The Role for Tunneled Indwelling Pleural Catheters in Patients With Persistent Benign Chylothorax



      Utilization of tunneled indwelling pleural catheters (TIPCs) for persistent pleural effusions is increasingly more common; however, the presence of chylothorax is generally considered a contraindication for utilization of a TIPC due to concerns regarding potential nutritional, immunologic and hemodynamic complications.

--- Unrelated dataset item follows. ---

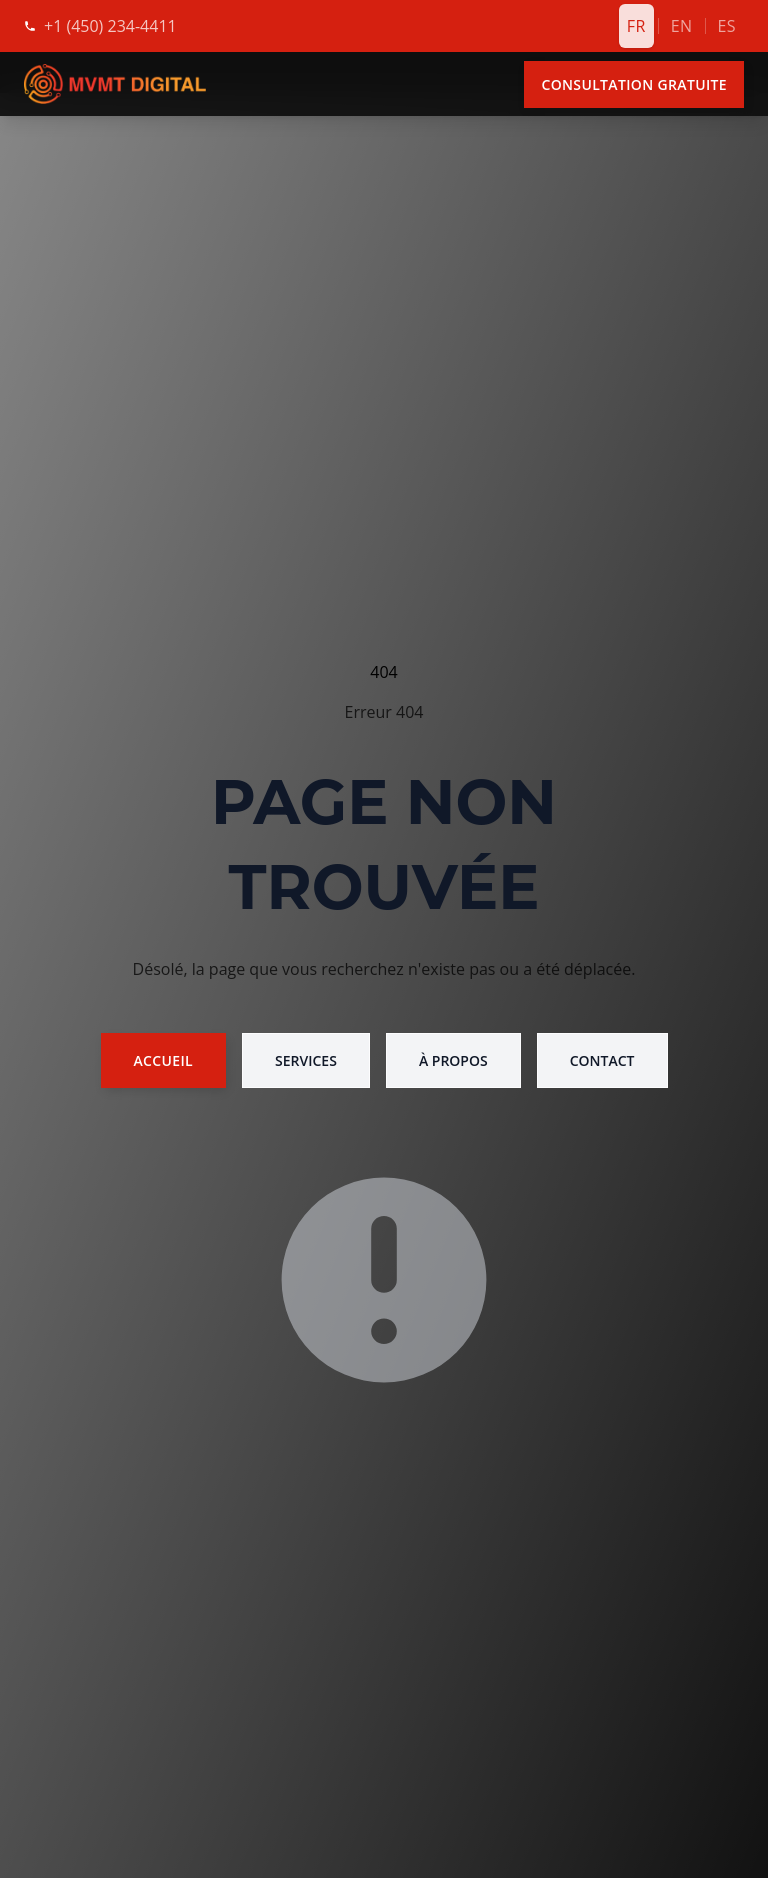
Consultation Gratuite (634, 84)
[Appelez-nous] (110, 26)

Therefore, in this study, a cohort of patients with persistent benign chylothorax managed with TIPCs is described.


      A retrospective analysis of patients with persistent benign chylothorax managed with a TIPC at the study center between January 1, 2008, and March 1, 2012, was completed. Extracted data included patient characteristics, chylothorax etiologies, prior interventions, outcomes and complications.


      Eleven patients (14 hemithoraces) had persistent benign chylothorax treated with placement of a TIPC during the inclusion time frame. Etiology of the chylothorax was nontraumatic in 8 of the 11 patients, with the remaining 3 secondary to thoracic surgery. Pleurodesis was achieved in 9 of the 14 hemithoraces, with a median time to pleurodesis of 176 days. All procedures were well tolerated, and no immediate periprocedural complications were reported. One serious complication was encountered in the form of a postoperative pulmonary embolism after replacement of an occluded TIPC, resulting in the patient’s death. Two patients had transient occlusions of their TIPCs successfully treated with intracatheter thrombolytic therapy. No significant adverse nutritional, hemodynamic or immunologic outcomes were reported during follow-up for any included patient.


      Utilization of a TIPC for the management of persistent benign chylothorax should be considered early because pleurodesis may be frequently and safely achieved in this patient population.